KCVO(Knight Commander of the Royal Victorian Order)
KCVOとは
イギリスの「ロイヤル・ヴィクトリア勲章」の等級のひとつで、Knight Commander(男性)を指す略称。女性は DCVO(Dame Commander)。受章者は敬称 Sir / Dame を名乗れます(世襲ではありません)。
🐻ポイント
KCVOについて
- 授与主体:国王(女王)個人の裁量による親授の叙勲(国家功労というより「王室への個人的奉仕」への顕彰)です。
- 等級の位置:GCVO(最上位)の次、CVO の上です。
- 何が起きる?:受章と同時にナイト(騎士)の称号が与えられ、名前の後に KCVO を付けて表記できます。
準男爵(Baronet)との違い
- KCVO=ナイト叙勲(非世襲)、爵位ではありません。
- 準男爵=世襲の名誉称号です(貴族ではないが世襲)。どちらも Sir を名乗れますが性格が異なります。
🫖紅茶文脈での使い方(1)
- He was appointed KCVO in 1901 for services to the Royal Household.

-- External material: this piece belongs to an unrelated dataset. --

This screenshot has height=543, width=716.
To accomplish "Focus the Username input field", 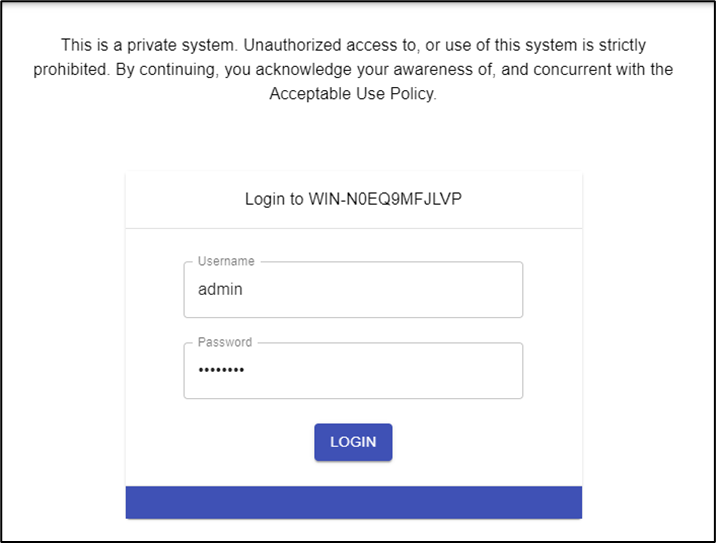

(王室への功績により1901年にKCVOを授与された。) - Unlike a baronetcy, the KCVO is not hereditary.
(準男爵位と違い、KCVOは世襲ではない。)
業績など
- わずかな貯金を元手にグラスゴーで食料品店を起こし、1871年に1号店、のち英国各地にチェーン展開。
- 1888年に紅茶取引に本格参入。
- 1890年にセイロン(現スリランカ)を訪ね、ジェームズ・テイラーと接点を持ち、セイロン産を直接調達→自社包装のモデルを確立しました。
- 「From the tea gardens to the teapot(茶園からティーポットへ)」の標語で定量パッケージ化と低価格戦略を押し出し、大衆市場を開いた。

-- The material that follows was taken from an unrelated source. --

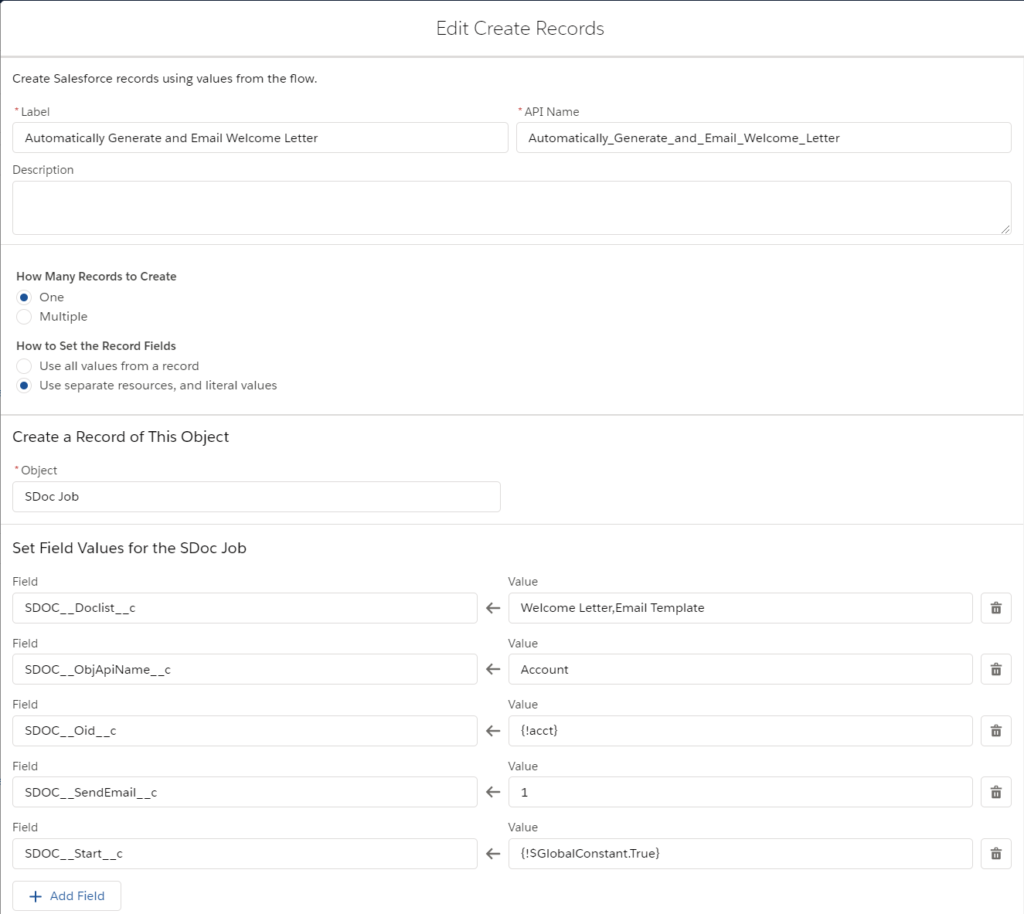
Task: Open the Value dropdown containing {!acct}
Action: 740,730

- 広告・販促に積極的で、大量広告+均一価格でブランドを浸透させた。
- ヨット競技の名物挑戦者でもありました(アメリカズ・カップに5度挑戦)。
- 1901年KCVO叙勲、1902年に準男爵(Baronet)。
ティーバッグについて
ティーバッグで成功した人ですが、ティーバッグの発明者はリプトンではありません。 通説では1908年、米国の商人トーマス・サリヴァンが試供品用の絹袋を送ったことをきっかけに普及したとなっています。1901年の先行特許(Lawson & Molaren)もあります。リプトンはのちに採用・普及に寄与した存在です。
紅茶史へのインパクト
- 直仕入れ+自社包装+広告の組み合わせで、紅茶を労働者階級でも手が届く日常品へ押し広げました。
- セイロン産の認知拡大と、「産地名×均質ブレンド」という量産型ブランドの雛形を作ったのもリプトンです。
🫖紅茶文脈での使い方(2)
💠例文
- Lipton built a “garden-to-teapot” model by sourcing in Ceylon and selling pre-packed tea at fixed prices.
(リプトンはセイロン直仕入れ+定量パッケージ+均一価格で「茶園からティーポットへ」のモデルを築いた。) - He was knighted (KCVO, 1901) and created a baronet in 1902, while famously challenging for the America’s Cup five times.
(1901年にKCVO、1902年に準男爵となり、アメリカズ・カップには5度挑戦したことで知られる。)
🐻くまの用語チェック
- KCVO:Royal Victorian OrderのKnight Commander。
- Baronet:世襲の準男爵位(貴族ではない名誉称号)。
- James Taylor:セイロン紅茶の草分けとなったプランター。